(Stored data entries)
┄┄┄┄┄┄

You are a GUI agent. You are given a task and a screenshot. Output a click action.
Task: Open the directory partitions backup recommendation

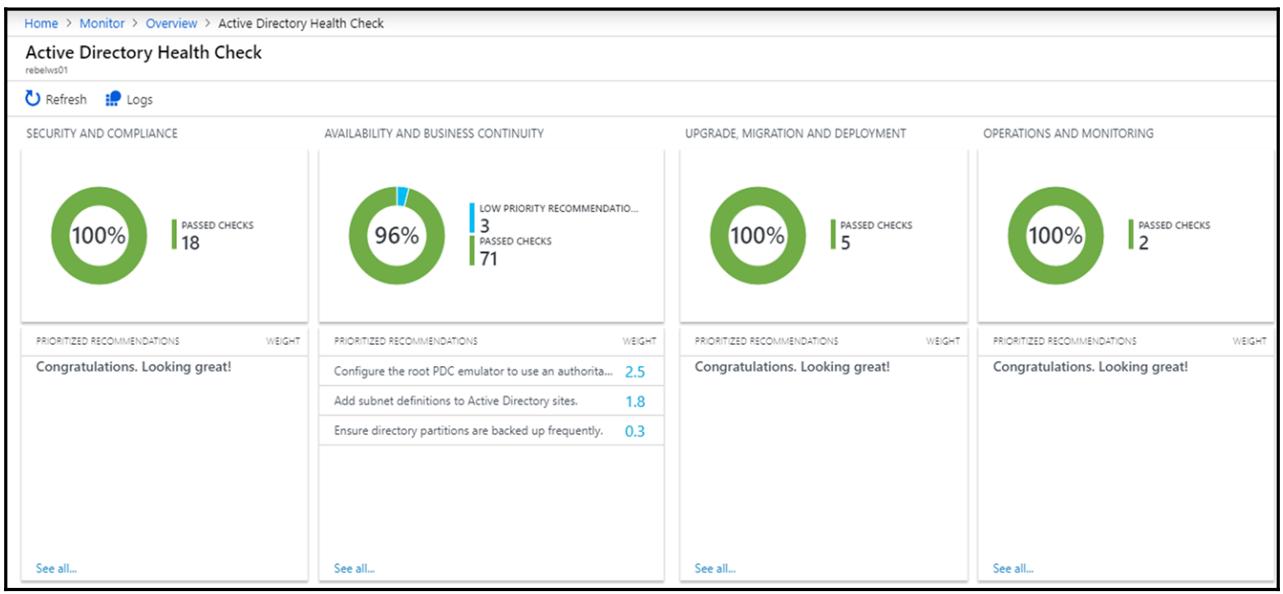point(468,431)
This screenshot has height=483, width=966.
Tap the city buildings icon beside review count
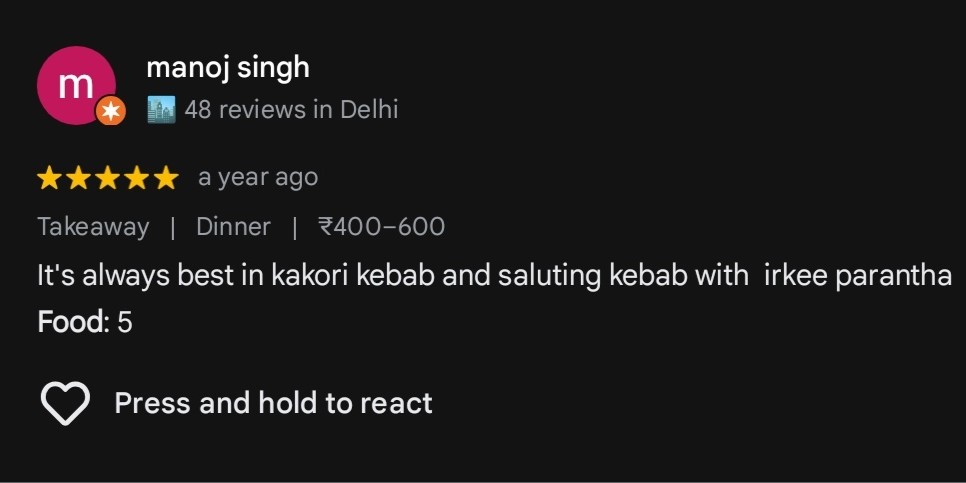click(161, 110)
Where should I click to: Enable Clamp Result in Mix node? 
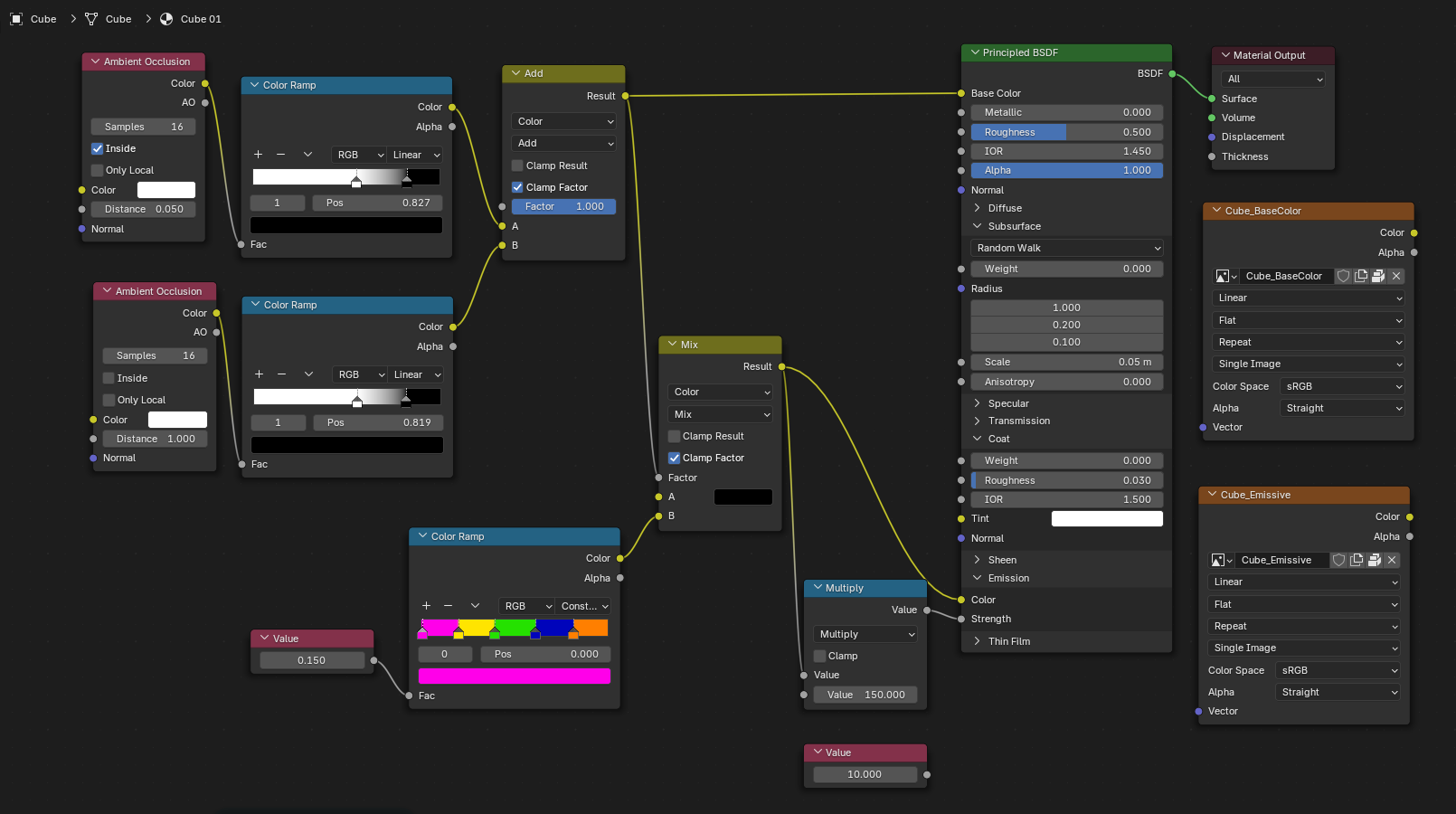pos(675,436)
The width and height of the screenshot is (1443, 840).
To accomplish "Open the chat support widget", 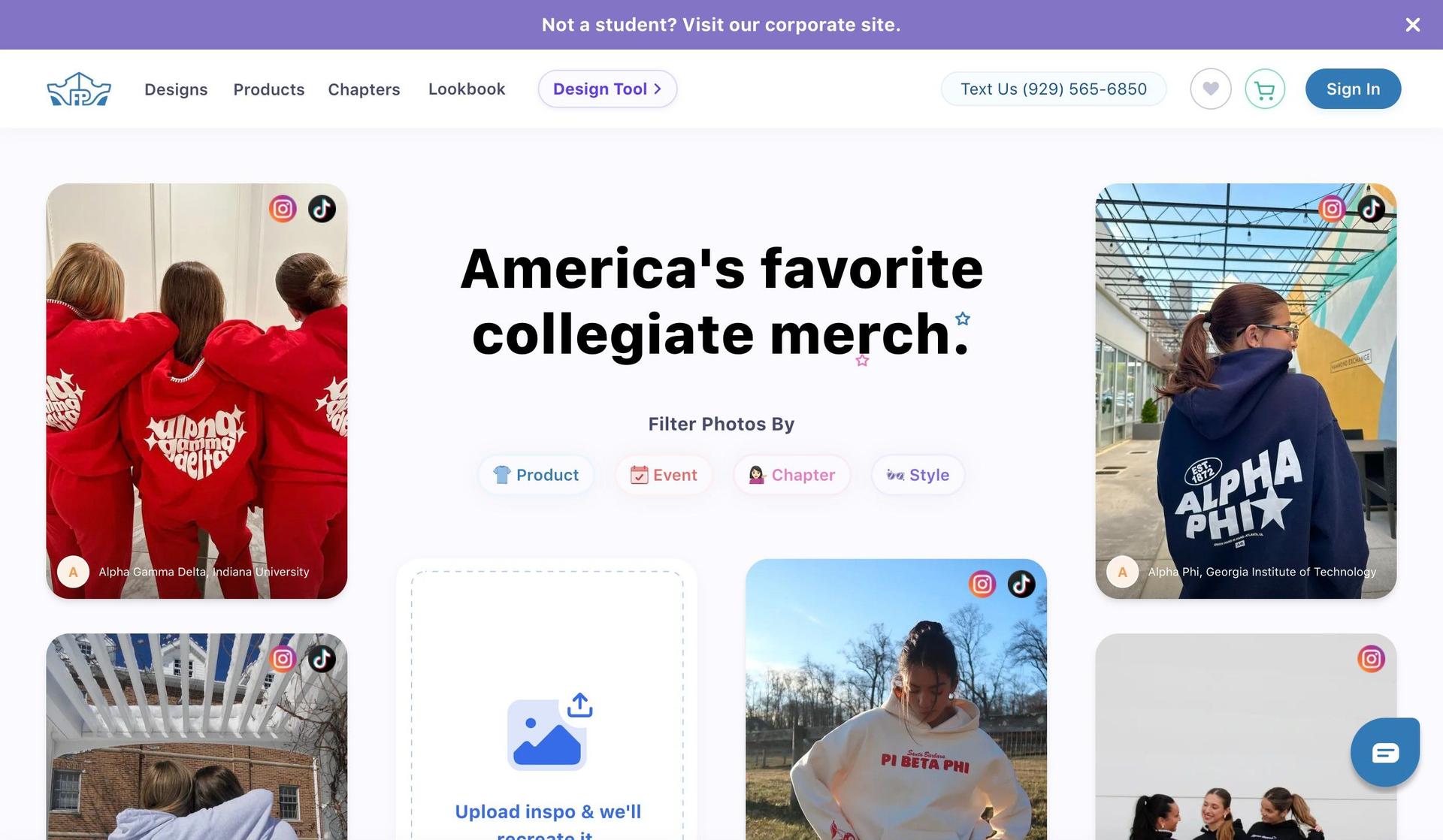I will [x=1384, y=752].
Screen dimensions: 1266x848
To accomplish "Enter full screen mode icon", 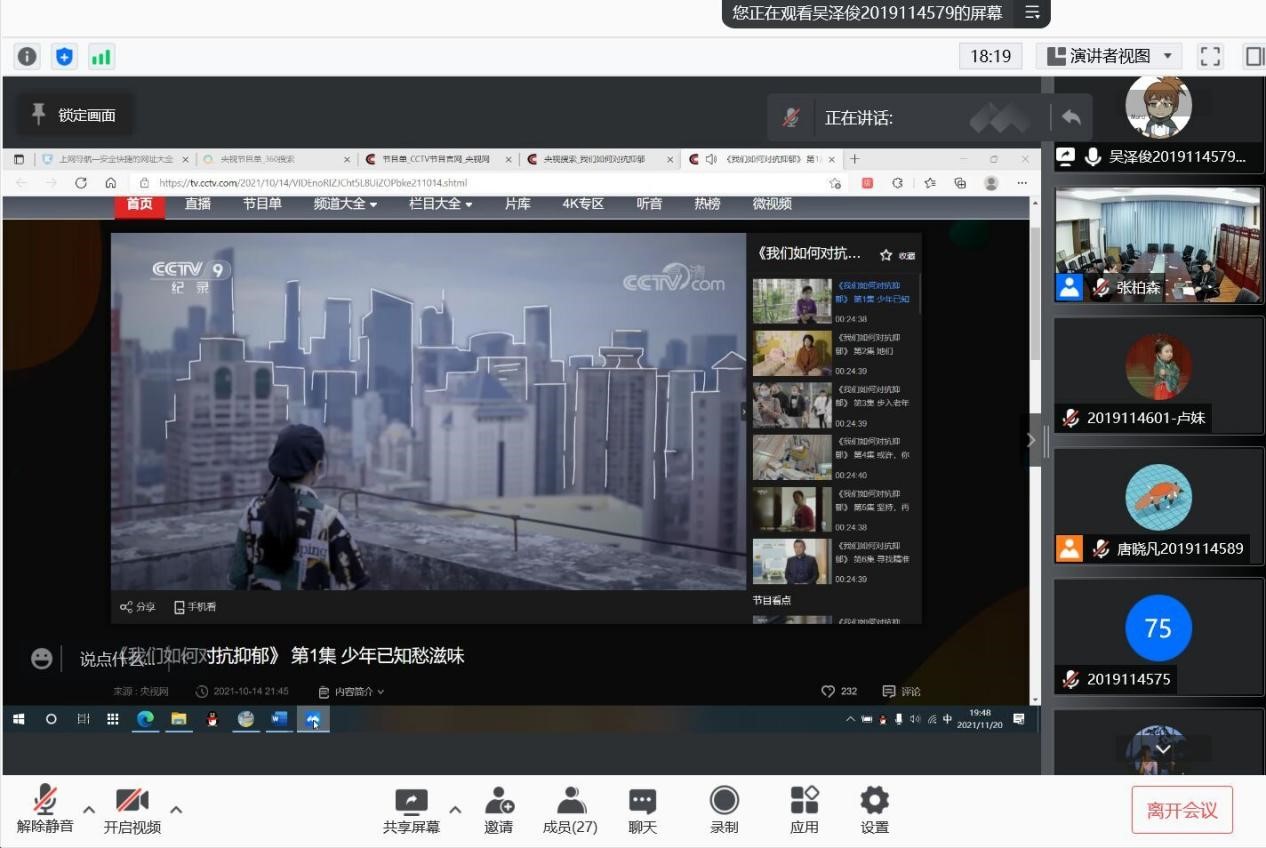I will [x=1210, y=56].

┄┄┄┄┄┄

§ **About this exercise**: Every line that contains "width" should be copied out of the data.

§ **Result of this task**:
This screenshot has height=483, width=966.
The width and height of the screenshot is (1443, 840).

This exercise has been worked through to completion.